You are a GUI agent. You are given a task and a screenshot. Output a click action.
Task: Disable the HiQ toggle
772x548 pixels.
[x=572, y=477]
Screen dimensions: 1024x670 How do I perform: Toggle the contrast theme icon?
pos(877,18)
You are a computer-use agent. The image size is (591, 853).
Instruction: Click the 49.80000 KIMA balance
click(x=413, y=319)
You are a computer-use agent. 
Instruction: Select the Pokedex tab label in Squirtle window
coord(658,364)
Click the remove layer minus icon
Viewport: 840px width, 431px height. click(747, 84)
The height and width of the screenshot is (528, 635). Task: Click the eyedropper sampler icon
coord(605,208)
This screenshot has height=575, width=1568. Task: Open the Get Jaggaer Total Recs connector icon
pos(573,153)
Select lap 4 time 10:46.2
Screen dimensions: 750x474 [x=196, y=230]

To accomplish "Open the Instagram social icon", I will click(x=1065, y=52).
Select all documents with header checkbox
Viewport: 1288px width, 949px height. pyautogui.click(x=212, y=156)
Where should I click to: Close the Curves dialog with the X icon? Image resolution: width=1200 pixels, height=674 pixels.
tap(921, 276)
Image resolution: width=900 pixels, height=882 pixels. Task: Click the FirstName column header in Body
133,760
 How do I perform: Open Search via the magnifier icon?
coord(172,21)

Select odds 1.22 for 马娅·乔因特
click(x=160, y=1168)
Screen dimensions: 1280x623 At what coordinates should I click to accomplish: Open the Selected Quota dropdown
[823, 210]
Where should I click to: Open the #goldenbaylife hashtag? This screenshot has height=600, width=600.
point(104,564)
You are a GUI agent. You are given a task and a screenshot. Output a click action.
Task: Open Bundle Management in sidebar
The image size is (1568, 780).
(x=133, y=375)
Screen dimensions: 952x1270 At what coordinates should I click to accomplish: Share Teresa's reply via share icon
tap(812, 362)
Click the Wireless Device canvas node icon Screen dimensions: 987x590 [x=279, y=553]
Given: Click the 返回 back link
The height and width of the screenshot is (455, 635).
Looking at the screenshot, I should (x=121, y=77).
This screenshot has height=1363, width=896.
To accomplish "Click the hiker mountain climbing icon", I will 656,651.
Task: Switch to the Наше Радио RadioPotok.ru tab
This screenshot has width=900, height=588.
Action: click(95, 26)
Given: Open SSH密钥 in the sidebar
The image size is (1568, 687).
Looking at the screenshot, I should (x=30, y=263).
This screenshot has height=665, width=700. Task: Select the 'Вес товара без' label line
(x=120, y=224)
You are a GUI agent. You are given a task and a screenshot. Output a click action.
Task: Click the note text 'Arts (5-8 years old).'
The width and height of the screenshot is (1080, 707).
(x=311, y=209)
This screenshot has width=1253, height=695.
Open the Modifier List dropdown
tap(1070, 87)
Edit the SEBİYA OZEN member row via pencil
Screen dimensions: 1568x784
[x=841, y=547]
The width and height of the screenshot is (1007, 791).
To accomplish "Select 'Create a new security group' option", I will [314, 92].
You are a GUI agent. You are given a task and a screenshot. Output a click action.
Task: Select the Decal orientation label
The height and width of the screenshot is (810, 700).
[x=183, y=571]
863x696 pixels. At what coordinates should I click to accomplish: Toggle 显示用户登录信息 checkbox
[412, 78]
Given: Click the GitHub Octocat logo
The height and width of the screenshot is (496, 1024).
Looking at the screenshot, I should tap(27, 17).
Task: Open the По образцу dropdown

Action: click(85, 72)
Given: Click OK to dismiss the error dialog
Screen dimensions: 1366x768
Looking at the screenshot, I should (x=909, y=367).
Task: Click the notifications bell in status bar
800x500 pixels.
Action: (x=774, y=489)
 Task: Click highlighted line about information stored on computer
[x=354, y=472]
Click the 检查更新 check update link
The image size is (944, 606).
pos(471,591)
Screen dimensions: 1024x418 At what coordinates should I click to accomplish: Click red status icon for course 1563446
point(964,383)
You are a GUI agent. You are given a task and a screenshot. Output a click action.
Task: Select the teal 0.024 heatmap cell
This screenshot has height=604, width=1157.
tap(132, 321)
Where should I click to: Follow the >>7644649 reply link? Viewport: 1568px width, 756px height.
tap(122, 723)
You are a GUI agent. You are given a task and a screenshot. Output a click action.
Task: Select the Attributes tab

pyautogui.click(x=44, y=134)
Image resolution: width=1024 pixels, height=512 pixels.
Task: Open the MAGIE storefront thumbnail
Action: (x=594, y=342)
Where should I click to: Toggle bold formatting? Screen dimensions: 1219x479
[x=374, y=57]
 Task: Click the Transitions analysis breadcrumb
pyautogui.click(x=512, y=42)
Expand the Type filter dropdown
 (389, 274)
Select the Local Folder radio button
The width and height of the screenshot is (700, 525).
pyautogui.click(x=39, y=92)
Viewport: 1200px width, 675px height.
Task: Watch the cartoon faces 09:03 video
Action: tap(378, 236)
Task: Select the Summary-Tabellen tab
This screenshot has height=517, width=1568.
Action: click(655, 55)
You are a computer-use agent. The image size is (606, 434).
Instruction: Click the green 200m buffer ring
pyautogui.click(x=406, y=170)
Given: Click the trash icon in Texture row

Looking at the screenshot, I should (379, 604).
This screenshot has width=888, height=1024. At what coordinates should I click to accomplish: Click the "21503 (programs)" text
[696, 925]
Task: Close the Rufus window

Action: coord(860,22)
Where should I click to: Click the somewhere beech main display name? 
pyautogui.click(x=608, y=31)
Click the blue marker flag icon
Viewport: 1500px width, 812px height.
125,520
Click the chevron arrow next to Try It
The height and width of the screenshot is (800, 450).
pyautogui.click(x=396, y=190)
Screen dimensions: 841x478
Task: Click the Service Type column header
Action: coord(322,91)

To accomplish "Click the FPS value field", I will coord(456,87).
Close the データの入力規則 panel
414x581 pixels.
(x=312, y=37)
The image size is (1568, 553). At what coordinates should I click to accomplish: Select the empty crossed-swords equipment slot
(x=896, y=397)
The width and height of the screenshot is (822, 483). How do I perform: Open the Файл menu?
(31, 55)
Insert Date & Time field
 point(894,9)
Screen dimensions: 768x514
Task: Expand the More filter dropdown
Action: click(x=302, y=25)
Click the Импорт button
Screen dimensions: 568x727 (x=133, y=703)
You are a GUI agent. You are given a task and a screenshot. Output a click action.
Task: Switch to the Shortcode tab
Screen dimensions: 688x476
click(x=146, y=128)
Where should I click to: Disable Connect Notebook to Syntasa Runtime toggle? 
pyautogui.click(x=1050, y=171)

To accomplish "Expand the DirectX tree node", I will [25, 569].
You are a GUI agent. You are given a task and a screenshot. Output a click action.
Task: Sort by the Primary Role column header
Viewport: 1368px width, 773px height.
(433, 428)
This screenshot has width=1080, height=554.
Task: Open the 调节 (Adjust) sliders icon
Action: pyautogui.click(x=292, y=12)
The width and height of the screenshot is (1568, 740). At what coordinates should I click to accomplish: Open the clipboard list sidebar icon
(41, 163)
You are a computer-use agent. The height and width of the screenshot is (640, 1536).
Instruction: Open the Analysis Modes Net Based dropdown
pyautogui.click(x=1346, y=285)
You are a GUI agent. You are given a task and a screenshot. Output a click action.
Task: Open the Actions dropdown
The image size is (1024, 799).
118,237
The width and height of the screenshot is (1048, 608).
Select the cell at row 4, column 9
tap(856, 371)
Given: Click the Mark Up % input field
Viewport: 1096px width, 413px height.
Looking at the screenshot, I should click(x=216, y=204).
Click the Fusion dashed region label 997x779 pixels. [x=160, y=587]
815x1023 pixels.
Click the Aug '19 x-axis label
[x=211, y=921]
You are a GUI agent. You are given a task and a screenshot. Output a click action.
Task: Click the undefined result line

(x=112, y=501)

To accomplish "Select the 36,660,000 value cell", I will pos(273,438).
+++
Task to complete – Your answer should be the full set of records above, restated exactly.

Reply to the task –
You are a GUI agent. You are given a task and a screenshot. Output a click action.
Task: Disable the HiQ toggle
772x548 pixels.
[x=572, y=477]
Screen dimensions: 1024x670 How do I perform: Toggle the contrast theme icon?
pos(877,18)
You are a computer-use agent. The image size is (591, 853).
Instruction: Click the 49.80000 KIMA balance
click(x=413, y=319)
You are a computer-use agent. 
Instruction: Select the Pokedex tab label in Squirtle window
coord(658,364)
Click the remove layer minus icon
Viewport: 840px width, 431px height. click(747, 84)
The height and width of the screenshot is (528, 635). Task: Click the eyedropper sampler icon
coord(605,208)
This screenshot has height=575, width=1568. Task: Open the Get Jaggaer Total Recs connector icon
pos(573,153)
Select lap 4 time 10:46.2
Screen dimensions: 750x474 [x=196, y=230]

To accomplish "Open the Instagram social icon", I will click(x=1065, y=52).
Select all documents with header checkbox
Viewport: 1288px width, 949px height. pyautogui.click(x=212, y=156)
Where should I click to: Close the Curves dialog with the X icon? Image resolution: width=1200 pixels, height=674 pixels.
tap(921, 276)
Image resolution: width=900 pixels, height=882 pixels. Task: Click the FirstName column header in Body
133,760
 How do I perform: Open Search via the magnifier icon?
coord(172,21)

Select odds 1.22 for 马娅·乔因特
click(x=160, y=1168)
Screen dimensions: 1280x623 At what coordinates should I click to accomplish: Open the Selected Quota dropdown
[823, 210]
Where should I click to: Open the #goldenbaylife hashtag? This screenshot has height=600, width=600.
point(104,564)
You are a GUI agent. You are given a task and a screenshot. Output a click action.
Task: Open Bundle Management in sidebar
The image size is (1568, 780).
(x=133, y=375)
Screen dimensions: 952x1270 At what coordinates should I click to accomplish: Share Teresa's reply via share icon
tap(812, 362)
Click the Wireless Device canvas node icon Screen dimensions: 987x590 [x=279, y=553]
Given: Click the 返回 back link
The height and width of the screenshot is (455, 635).
Looking at the screenshot, I should (x=121, y=77).
This screenshot has height=1363, width=896.
To accomplish "Click the hiker mountain climbing icon", I will 656,651.
Task: Switch to the Наше Радио RadioPotok.ru tab
This screenshot has width=900, height=588.
Action: click(95, 26)
Given: Open SSH密钥 in the sidebar
The image size is (1568, 687).
Looking at the screenshot, I should (x=30, y=263).
This screenshot has height=665, width=700. Task: Select the 'Вес товара без' label line
(x=120, y=224)
You are a GUI agent. You are given a task and a screenshot. Output a click action.
Task: Click the note text 'Arts (5-8 years old).'
The width and height of the screenshot is (1080, 707).
(x=311, y=209)
This screenshot has width=1253, height=695.
Open the Modifier List dropdown
tap(1070, 87)
Edit the SEBİYA OZEN member row via pencil
Screen dimensions: 1568x784
[x=841, y=547]
The width and height of the screenshot is (1007, 791).
To accomplish "Select 'Create a new security group' option", I will [314, 92].
You are a GUI agent. You are given a task and a screenshot. Output a click action.
Task: Select the Decal orientation label
The height and width of the screenshot is (810, 700).
[x=183, y=571]
863x696 pixels. At what coordinates should I click to accomplish: Toggle 显示用户登录信息 checkbox
[412, 78]
Given: Click the GitHub Octocat logo
The height and width of the screenshot is (496, 1024).
Looking at the screenshot, I should tap(27, 17).
Task: Open the По образцу dropdown

Action: click(85, 72)
Given: Click OK to dismiss the error dialog
Screen dimensions: 1366x768
Looking at the screenshot, I should (x=909, y=367).
Task: Click the notifications bell in status bar
800x500 pixels.
Action: (x=774, y=489)
 Task: Click highlighted line about information stored on computer
[x=354, y=472]
Click the 检查更新 check update link
The image size is (944, 606).
pos(471,591)
Screen dimensions: 1024x418 At what coordinates should I click to accomplish: Click red status icon for course 1563446
point(964,383)
You are a GUI agent. You are given a task and a screenshot. Output a click action.
Task: Select the teal 0.024 heatmap cell
This screenshot has height=604, width=1157.
tap(132, 321)
Where should I click to: Follow the >>7644649 reply link? Viewport: 1568px width, 756px height.
tap(122, 723)
You are a GUI agent. You are given a task and a screenshot. Output a click action.
Task: Select the Attributes tab

pyautogui.click(x=44, y=134)
Image resolution: width=1024 pixels, height=512 pixels.
Task: Open the MAGIE storefront thumbnail
Action: (x=594, y=342)
Where should I click to: Toggle bold formatting? Screen dimensions: 1219x479
[x=374, y=57]
 Task: Click the Transitions analysis breadcrumb
pyautogui.click(x=512, y=42)
Expand the Type filter dropdown
 (389, 274)
Select the Local Folder radio button
The width and height of the screenshot is (700, 525).
pyautogui.click(x=39, y=92)
Viewport: 1200px width, 675px height.
Task: Watch the cartoon faces 09:03 video
Action: tap(378, 236)
Task: Select the Summary-Tabellen tab
This screenshot has height=517, width=1568.
Action: click(655, 55)
You are a computer-use agent. The image size is (606, 434).
Instruction: Click the green 200m buffer ring
pyautogui.click(x=406, y=170)
Given: Click the trash icon in Texture row

Looking at the screenshot, I should (379, 604).
This screenshot has width=888, height=1024. At what coordinates should I click to accomplish: Click the "21503 (programs)" text
[696, 925]
Task: Close the Rufus window

Action: coord(860,22)
Where should I click to: Click the somewhere beech main display name? 
pyautogui.click(x=608, y=31)
Click the blue marker flag icon
Viewport: 1500px width, 812px height.
125,520
Click the chevron arrow next to Try It
The height and width of the screenshot is (800, 450).
pyautogui.click(x=396, y=190)
Screen dimensions: 841x478
Task: Click the Service Type column header
Action: coord(322,91)

To accomplish "Click the FPS value field", I will coord(456,87).
Close the データの入力規則 panel
414x581 pixels.
(x=312, y=37)
The image size is (1568, 553). At what coordinates should I click to accomplish: Select the empty crossed-swords equipment slot
(x=896, y=397)
The width and height of the screenshot is (822, 483). How do I perform: Open the Файл menu?
(31, 55)
Insert Date & Time field
 point(894,9)
Screen dimensions: 768x514
Task: Expand the More filter dropdown
Action: click(x=302, y=25)
Click the Импорт button
Screen dimensions: 568x727 (x=133, y=703)
You are a GUI agent. You are given a task and a screenshot. Output a click action.
Task: Switch to the Shortcode tab
Screen dimensions: 688x476
click(x=146, y=128)
Where should I click to: Disable Connect Notebook to Syntasa Runtime toggle? 
pyautogui.click(x=1050, y=171)

To accomplish "Expand the DirectX tree node", I will [25, 569].
You are a GUI agent. You are given a task and a screenshot. Output a click action.
Task: Sort by the Primary Role column header
Viewport: 1368px width, 773px height.
(433, 428)
This screenshot has width=1080, height=554.
Task: Open the 调节 (Adjust) sliders icon
Action: pyautogui.click(x=292, y=12)
The width and height of the screenshot is (1568, 740). At what coordinates should I click to accomplish: Open the clipboard list sidebar icon
(41, 163)
You are a computer-use agent. The height and width of the screenshot is (640, 1536).
Instruction: Open the Analysis Modes Net Based dropdown
pyautogui.click(x=1346, y=285)
You are a GUI agent. You are given a task and a screenshot. Output a click action.
Task: Open the Actions dropdown
The image size is (1024, 799).
118,237
The width and height of the screenshot is (1048, 608).
Select the cell at row 4, column 9
tap(856, 371)
Given: Click the Mark Up % input field
Viewport: 1096px width, 413px height.
Looking at the screenshot, I should click(x=216, y=204).
Click the Fusion dashed region label 997x779 pixels. [x=160, y=587]
815x1023 pixels.
Click the Aug '19 x-axis label
[x=211, y=921]
You are a GUI agent. You are given a task and a screenshot. Output a click action.
Task: Click the undefined result line

(x=112, y=501)

To accomplish "Select the 36,660,000 value cell", I will pos(273,438).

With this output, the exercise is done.